N4A Announces Student-Athletes of the Month for September 2017|
Sept. 12, 2017
As student-athlete development professionals who work with many students from all walks of life on a day-to-day basis, often times we encounter extraordinary stories of individuals overcoming extreme adversities. Although the odds may be stacked against them, these individuals have a drive deep inside them to succeed in the face of overwhelming challenges. It is working with these outstanding young people that makes the job of a student-athlete development professional so rewarding.
Born into poverty in Queens, New York, Finch moved with his parents and siblings to Richmond, Virginia when he was eight. It was there that he was introduced to football, which would later become a pathway to a college education. Finch attended Temple University, playing linebacker and defensive end for the Owls football squad. While at Temple, Finch faced many challenges in the classroom, on the football field, and with his family. In his tenure, he had to overcome many surgeries, but with every injury, he fought and earned back his starting position again and again.
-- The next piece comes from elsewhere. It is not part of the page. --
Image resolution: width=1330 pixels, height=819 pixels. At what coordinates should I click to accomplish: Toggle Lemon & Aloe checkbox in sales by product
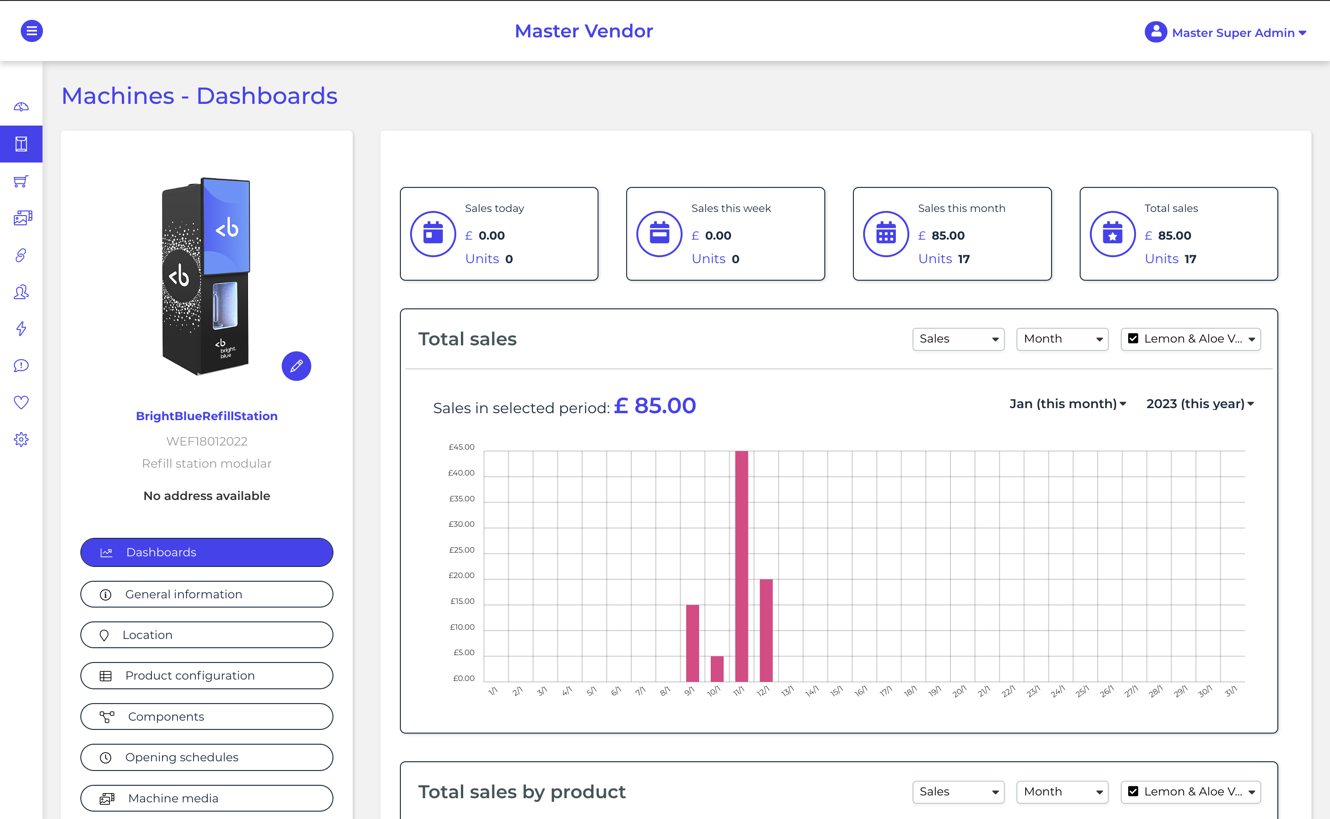(x=1133, y=791)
Despite his resilience to make it back to the gridiron, Finch and his family were dealt a crushing blow during the summer of 2015. He lost his mother to breast cancer. Losing his mother – his rock – would lead him to questioning if he wanted to continue to play football, even if he wanted to stay at Temple. In the classroom, he struggled to find his way. After declaring his major and finding his passion academically, Finch graduated in the Fall of 2016, needing just three and a half years to complete his bachelor’s degree. With one more year of eligibility left, Finch is currently competing in his final season on the gridiron as an Owl, while pursuing a master’s degree.
Arguably, Gorman has faced more adversity in his 23 years than most do in a lifetime. Gorman, a first-generation student-athlete, decided to stay close to home and play baseball at St. Joseph’s University. Shortly into his time as a left-handed pitcher for the Hawks, an unfortunate accident in the weight room led to a hospital visit bringing his career to an abrupt halt. Gorman underwent surgery for a Chiari Malformation, which is a defect with the cerebellum in the brain, and his spine was deteriorating. An initial brain surgery was unsuccessful and was followed by an additional surgery in his left arm in hopes of regaining feeling. Unfortunately, Gorman did not get better following these surgeries and instead encountered numerous complications including contracting meningitis, which was treated heavily with steroids and eventually led to avascular necrosis in his left shoulder. As a result of the avascular necrosis, Gorman was the first person to undergo a trial surgery, which was successful and healed his shoulder. His surgeries and subsequent medical complications also impacted his cognitive abilities and presented challenges in the classroom. Ultimately, Gorman came back to baseball, making in seven appearances for the Hawks as redshirt senior. He has overcome incredible obstacles to create a successful foundation to raise money and awareness for Chiari Malformation and graduated in May 2017.